When Life Hands You Leftovers…

Lately, I’ve been wondering if I’ve been “waiting for lightning“. Waiting for some miraculous sign that life is going to change for the better.

Instead of actively engaging in the world around me with passion and skinned knees, I’m just…waiting.

Waiting and receiving life’s “leftovers”.

It’s like I’m trapped in a cage, hoping for someone to open the door. But all the while, the key is sitting on floor. All I have to do is find the courage to pick up the key and leave.

The choice is mine.

I can move towards freedom or cling to my fear.
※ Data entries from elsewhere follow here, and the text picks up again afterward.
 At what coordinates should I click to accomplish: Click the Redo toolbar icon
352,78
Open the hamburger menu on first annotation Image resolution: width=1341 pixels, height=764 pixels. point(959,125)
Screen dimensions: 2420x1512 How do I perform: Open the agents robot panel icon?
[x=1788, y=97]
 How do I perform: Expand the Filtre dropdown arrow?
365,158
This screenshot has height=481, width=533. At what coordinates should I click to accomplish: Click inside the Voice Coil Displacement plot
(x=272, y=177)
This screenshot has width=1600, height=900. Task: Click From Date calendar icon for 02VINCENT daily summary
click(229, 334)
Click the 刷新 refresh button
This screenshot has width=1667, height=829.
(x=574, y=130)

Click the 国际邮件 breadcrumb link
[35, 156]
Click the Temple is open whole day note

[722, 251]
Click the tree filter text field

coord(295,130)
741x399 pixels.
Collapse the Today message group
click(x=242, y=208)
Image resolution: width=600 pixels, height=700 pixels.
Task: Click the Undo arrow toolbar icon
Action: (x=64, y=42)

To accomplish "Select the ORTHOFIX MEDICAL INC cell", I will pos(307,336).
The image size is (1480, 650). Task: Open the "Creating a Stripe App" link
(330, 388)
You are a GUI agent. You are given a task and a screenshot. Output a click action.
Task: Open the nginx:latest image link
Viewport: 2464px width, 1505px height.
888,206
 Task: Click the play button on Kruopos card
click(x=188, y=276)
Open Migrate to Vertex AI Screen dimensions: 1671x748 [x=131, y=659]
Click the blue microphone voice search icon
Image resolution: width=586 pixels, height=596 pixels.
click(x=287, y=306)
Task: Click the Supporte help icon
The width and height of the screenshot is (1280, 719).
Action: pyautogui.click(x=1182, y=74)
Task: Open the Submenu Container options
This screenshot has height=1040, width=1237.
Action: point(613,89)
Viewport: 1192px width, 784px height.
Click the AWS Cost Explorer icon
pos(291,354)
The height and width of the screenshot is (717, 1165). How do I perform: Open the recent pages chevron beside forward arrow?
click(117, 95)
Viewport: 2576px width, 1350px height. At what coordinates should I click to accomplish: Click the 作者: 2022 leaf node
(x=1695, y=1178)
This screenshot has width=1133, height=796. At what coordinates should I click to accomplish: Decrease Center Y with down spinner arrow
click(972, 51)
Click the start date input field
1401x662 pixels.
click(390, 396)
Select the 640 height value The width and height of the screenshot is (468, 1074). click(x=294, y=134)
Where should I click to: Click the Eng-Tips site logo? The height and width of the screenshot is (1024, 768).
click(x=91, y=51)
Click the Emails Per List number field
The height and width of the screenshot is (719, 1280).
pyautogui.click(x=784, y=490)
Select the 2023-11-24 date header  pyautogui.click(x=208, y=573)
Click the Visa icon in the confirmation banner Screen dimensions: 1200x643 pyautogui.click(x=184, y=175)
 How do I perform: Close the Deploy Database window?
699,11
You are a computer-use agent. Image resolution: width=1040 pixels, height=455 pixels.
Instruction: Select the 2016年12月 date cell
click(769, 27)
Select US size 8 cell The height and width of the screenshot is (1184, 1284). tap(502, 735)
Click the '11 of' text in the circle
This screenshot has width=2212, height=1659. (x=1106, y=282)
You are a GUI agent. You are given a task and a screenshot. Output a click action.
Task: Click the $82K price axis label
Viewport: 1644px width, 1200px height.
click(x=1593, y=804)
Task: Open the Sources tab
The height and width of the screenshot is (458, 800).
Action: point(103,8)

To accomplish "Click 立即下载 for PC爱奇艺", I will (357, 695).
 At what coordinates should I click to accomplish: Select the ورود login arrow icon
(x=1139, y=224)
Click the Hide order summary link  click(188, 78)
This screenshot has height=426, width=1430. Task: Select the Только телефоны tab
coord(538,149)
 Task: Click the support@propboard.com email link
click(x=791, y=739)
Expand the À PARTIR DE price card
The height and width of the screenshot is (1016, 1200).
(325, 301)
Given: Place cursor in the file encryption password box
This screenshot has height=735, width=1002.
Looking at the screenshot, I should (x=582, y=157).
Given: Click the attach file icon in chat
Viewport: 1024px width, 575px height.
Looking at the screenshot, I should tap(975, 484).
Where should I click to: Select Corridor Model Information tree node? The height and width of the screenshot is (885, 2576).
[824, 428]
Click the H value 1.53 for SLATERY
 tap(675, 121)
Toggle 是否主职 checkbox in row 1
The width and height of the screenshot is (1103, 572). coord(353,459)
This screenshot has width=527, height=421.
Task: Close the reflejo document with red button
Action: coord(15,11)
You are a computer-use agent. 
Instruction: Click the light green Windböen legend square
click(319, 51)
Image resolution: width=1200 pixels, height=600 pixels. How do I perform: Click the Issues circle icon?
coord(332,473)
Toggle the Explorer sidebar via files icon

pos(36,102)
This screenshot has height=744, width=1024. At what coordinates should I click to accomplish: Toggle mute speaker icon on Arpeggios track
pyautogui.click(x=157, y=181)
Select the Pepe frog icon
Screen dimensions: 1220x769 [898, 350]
My fear like an familiar ache that leaves me tense and paralyzed.

The choice is mine.

I don’t want to waste my time,  living a life of mediocrity while clinging to leftovers.

I want to live.

I want to live a life of meaning and purpose, not squandering the fleeting remains of my youth in a cage.

“God grant me the serenity to accept the things I cannot change; Courage to change the things I can; and wisdom to know the difference.”-Reinhold Niebuhr

*I’ve been on a hiatus as I wrestle through some issues in my life (work, relationships, health, etc).

As time permits, I hope to share snippets of my journey in the future.  We’ll see. 🙂

However, my current theme song, as I wrestle with my struggles, is “Run Wild”.

I hope we all can have the courage to run wild/live free/and love strong.